Kırıkkale’yi geçtikten sonra artık Yozgat sınırları içerisindeyiz. Derûni seyyah rehberimiz Recep, envâi çeşit ilginçlikleriyle Yozgat’ı anlatıyor bize. Her bir anlatımının sonunu: “Arkadaşlar, Yozgat deyip geçmeyin!” diye bağlıyor. Anlıyoruz ki, Yozgat var Yozgat içinde! Gerçi, bana kalırsa bu son cümle ülkemizdeki her şehir için geçerlidir. Kulağımın biri rehberde; diğeri zihnimi dinliyor ve gözlerim etrafı izliyor ve işte, Yozgat’tayız; nâm-ı diğer Bozok diyârında. Sekiz – dokuz saattir yaklaşık yedi yüz kilometre yol gelmişiz. Peki, yoruldum mu? Hayır! Hayatıma yön veren bir gerçeği, tek cümleye sığdırıp paylaşayım sizinle: Yol yormaz, aşk ile yürüyeni!

Aşk ile dahil olduk Yerköy’e, Yozgat’a. Oradan da Sorgun’a. Türkiye’nin en müstesna beldelerinden birisi var buralarda ve biz de orada bir müddet konaklamadan geçmeyeceğiz. O beldenin adı: Bahadın. Anayoldan sağa sapıp, beş kilometre daha gittik ve Bahadın’a ulaştık. Daha önce hiç gelmemiştim ve açıkçası bilmiyordum bile. Rehberimizin o nakaratı (Yozgat deyip geçmeyin) Bahadın’ı gördükten sonra tam bir hakikat oluyor artık benim için.
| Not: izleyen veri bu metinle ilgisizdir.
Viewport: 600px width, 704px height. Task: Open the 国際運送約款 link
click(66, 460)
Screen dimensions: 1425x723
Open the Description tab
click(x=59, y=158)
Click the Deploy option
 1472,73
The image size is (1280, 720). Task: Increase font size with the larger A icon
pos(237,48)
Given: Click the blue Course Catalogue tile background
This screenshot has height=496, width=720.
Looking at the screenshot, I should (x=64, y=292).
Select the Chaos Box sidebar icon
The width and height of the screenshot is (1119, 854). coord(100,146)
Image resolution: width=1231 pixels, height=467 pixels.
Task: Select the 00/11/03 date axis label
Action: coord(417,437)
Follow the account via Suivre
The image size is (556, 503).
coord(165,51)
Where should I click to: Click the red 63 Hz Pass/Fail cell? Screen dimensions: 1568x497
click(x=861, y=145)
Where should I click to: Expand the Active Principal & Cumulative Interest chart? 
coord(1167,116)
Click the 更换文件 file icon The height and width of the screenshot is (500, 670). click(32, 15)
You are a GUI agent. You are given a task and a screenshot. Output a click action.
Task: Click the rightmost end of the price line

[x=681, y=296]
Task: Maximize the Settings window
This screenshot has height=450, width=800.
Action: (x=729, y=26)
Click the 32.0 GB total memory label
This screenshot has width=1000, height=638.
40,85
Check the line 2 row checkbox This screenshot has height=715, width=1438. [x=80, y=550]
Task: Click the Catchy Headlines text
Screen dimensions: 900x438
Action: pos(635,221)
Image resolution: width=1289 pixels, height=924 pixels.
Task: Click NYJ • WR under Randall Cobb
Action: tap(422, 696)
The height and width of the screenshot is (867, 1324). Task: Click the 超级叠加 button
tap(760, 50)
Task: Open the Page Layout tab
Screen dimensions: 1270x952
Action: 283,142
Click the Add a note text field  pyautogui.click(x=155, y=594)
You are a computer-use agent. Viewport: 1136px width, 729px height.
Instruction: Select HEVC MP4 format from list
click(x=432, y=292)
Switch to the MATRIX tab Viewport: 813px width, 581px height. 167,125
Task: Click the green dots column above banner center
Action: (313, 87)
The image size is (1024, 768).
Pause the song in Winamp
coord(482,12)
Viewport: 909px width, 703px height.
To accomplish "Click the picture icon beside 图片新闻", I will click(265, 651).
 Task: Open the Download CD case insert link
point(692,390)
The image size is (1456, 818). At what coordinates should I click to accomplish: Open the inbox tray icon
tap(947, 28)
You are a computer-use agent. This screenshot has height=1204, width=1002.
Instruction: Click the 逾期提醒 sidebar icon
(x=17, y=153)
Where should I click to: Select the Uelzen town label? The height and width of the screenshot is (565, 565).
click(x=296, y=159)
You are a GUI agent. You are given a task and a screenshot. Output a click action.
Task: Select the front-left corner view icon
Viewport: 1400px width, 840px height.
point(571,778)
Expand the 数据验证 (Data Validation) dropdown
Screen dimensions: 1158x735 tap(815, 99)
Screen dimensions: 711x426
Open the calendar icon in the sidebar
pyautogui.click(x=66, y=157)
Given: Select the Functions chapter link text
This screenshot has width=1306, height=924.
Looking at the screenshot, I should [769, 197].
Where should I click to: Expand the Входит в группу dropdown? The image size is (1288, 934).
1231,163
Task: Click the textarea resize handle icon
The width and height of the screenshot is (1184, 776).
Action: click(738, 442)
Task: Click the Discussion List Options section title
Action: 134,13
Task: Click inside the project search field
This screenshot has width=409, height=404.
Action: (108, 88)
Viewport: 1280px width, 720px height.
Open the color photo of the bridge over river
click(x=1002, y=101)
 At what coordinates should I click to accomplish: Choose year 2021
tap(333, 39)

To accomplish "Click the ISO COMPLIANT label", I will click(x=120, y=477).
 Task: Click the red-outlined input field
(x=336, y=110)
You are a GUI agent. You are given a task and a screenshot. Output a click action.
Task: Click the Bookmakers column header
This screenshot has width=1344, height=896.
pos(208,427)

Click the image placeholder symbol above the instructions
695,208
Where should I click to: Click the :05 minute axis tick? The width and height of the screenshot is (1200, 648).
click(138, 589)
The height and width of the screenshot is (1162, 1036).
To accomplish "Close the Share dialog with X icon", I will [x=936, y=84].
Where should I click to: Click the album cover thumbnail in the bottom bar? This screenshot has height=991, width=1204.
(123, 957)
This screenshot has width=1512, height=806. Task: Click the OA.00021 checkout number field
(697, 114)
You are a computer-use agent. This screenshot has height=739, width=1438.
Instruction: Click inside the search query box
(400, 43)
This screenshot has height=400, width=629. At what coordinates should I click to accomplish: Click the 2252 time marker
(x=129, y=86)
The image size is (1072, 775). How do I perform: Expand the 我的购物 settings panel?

Nüfusu iki bini geçmeyen Bahadın’da ülkemizin büyük ilçelerinde bile bulunmayan birçok şey mevcut: Müze mesela, kütüphane, tamamen halkın yaptığı yaşlı bakım evi mesela… Bahadın’ın bu sıra dışılığında elbette oranın ahalisinin hemen hepsinin ortak payı vardır. Yine de ilk sırayı 96 yaşındaki Köy Enstitülü (ve Necatibey Eğitimli – benimle ortak tarafı-) Yusuf Ziya Bahadınlı’ya vermek icap eder. Bu memleketin insan zenginliğinin pek farkında değiliz maalesef. Y. Ziya müthiş bir insan. Onun hikâye – roman – anı ve inceleme eserleri dünyada tanınmış. “Haçça Büyüdü Hatiş Oldu”, Güllüce’yi Sel Aldı” başlıklı hikâye ve romanını daha önce okumuştum. Sırada ondan okumak istediğim en son kitabı: “Yaşamak ve Ölmek Üstüne” kitabıdır. Böylesi adamlardan öğrenilecek daha çok şey var.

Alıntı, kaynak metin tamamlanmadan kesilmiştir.